**THE TASK**
All lines with the word "first" in the material below are required.

**EXERCISE DATA**
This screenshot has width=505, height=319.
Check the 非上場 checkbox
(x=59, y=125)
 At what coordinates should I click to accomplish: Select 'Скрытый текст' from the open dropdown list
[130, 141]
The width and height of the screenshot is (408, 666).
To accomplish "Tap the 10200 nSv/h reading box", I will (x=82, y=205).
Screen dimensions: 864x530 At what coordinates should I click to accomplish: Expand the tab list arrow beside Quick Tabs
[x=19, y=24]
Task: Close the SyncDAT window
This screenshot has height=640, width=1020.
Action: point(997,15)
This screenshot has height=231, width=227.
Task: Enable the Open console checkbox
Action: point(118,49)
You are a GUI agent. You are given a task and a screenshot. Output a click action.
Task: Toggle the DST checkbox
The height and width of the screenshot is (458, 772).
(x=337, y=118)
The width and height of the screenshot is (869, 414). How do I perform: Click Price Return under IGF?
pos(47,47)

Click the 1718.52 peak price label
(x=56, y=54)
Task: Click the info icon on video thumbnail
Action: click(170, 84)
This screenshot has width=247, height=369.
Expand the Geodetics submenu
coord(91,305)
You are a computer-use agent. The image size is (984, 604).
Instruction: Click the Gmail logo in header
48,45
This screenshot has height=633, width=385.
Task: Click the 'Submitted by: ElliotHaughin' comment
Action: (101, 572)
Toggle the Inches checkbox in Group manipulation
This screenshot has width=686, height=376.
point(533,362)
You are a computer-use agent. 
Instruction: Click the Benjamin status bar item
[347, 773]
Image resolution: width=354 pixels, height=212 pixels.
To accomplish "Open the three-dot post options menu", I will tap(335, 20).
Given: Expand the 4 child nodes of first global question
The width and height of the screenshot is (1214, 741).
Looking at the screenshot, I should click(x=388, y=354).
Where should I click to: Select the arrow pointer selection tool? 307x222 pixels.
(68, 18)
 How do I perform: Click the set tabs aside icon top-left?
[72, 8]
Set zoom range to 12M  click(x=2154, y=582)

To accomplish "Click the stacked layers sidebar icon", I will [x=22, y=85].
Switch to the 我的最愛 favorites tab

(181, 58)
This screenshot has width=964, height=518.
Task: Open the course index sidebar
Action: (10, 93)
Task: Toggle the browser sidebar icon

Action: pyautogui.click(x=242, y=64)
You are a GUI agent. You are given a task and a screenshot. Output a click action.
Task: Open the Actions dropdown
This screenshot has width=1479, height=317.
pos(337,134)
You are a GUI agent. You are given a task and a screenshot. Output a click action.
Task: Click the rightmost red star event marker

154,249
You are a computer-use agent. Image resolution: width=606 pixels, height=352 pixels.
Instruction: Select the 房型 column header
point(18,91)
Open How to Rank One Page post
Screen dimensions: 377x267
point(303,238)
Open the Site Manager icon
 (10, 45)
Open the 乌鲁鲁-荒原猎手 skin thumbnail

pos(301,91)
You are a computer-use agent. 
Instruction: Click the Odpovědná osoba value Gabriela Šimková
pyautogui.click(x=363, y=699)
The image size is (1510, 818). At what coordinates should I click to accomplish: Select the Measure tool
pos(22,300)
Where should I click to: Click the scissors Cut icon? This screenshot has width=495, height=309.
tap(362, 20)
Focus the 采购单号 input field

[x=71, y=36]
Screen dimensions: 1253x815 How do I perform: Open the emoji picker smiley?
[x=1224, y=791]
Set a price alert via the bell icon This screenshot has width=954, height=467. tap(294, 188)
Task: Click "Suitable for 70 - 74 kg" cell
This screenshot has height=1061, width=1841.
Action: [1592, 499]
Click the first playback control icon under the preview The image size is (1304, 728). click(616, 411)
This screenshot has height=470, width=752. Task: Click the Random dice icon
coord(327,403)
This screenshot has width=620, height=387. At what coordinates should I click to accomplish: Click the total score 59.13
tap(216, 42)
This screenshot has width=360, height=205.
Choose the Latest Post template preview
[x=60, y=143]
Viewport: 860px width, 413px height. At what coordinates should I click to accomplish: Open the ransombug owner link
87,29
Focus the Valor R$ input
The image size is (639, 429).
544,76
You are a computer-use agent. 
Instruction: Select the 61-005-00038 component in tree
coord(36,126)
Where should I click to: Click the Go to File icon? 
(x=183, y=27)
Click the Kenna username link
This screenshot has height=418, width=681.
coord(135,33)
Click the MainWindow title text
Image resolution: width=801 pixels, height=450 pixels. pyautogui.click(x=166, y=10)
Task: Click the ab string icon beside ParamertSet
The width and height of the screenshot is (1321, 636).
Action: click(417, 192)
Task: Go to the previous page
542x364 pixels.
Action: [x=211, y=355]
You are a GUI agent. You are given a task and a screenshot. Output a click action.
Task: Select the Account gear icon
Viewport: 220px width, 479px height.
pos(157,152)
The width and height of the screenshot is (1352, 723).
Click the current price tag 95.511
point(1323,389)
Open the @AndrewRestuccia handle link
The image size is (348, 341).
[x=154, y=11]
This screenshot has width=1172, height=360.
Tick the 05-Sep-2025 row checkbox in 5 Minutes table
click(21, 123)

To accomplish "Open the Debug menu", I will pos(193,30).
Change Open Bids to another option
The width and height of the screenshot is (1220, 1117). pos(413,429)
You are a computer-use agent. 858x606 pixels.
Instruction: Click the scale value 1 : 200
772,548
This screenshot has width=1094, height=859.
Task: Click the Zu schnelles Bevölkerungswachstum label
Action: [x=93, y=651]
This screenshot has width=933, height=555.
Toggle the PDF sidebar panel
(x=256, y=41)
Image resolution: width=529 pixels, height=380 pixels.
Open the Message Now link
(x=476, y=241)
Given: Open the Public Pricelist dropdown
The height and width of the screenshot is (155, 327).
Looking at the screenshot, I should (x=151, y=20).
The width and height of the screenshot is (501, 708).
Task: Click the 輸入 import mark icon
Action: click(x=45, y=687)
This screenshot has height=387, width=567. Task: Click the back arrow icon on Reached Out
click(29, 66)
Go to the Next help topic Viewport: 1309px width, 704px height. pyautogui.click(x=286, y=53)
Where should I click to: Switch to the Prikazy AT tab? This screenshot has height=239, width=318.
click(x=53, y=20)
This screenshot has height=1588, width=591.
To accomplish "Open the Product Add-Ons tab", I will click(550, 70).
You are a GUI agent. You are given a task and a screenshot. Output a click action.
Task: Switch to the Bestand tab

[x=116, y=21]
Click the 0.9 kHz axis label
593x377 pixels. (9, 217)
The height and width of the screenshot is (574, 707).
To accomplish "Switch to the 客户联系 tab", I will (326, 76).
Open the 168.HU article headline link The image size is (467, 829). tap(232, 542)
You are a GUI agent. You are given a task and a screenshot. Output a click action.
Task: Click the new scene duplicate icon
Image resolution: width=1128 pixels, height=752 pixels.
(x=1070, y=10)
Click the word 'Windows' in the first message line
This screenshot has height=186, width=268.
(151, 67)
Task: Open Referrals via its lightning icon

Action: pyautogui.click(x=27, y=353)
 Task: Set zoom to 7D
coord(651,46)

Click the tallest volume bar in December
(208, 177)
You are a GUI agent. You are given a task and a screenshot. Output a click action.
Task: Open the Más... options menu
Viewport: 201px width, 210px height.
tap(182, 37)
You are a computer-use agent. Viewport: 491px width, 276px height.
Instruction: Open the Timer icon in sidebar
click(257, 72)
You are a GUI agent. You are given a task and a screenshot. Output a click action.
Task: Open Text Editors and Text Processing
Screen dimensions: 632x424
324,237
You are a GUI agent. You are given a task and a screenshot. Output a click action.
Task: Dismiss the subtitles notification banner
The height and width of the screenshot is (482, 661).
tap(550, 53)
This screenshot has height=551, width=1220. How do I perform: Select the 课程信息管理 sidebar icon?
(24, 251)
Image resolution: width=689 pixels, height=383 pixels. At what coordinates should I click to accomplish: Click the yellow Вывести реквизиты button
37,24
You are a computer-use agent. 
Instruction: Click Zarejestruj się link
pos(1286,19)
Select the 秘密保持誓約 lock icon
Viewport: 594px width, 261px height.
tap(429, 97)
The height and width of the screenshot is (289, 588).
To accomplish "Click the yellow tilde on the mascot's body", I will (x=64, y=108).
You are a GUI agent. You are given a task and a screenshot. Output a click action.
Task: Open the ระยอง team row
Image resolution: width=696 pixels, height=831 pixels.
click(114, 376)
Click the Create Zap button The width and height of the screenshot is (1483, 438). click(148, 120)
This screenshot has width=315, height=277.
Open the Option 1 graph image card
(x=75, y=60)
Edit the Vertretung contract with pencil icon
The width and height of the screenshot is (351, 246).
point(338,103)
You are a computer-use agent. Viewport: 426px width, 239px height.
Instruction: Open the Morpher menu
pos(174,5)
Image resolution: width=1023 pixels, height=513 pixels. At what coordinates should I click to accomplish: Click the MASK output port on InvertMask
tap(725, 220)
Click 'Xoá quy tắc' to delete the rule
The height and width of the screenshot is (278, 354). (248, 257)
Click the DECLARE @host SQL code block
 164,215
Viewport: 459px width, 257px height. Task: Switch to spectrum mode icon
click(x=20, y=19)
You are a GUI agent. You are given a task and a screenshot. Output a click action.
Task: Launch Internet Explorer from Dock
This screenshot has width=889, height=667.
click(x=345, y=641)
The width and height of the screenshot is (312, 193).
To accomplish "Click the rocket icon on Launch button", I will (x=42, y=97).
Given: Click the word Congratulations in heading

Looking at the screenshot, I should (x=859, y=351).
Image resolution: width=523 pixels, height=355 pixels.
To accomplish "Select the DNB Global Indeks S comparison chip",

**TASK RESULT**
Given: Expand the 4 child nodes of first global question
Click the first playback control icon under the preview The image size is (1304, 728). click(616, 411)
Click the word 'Windows' in the first message line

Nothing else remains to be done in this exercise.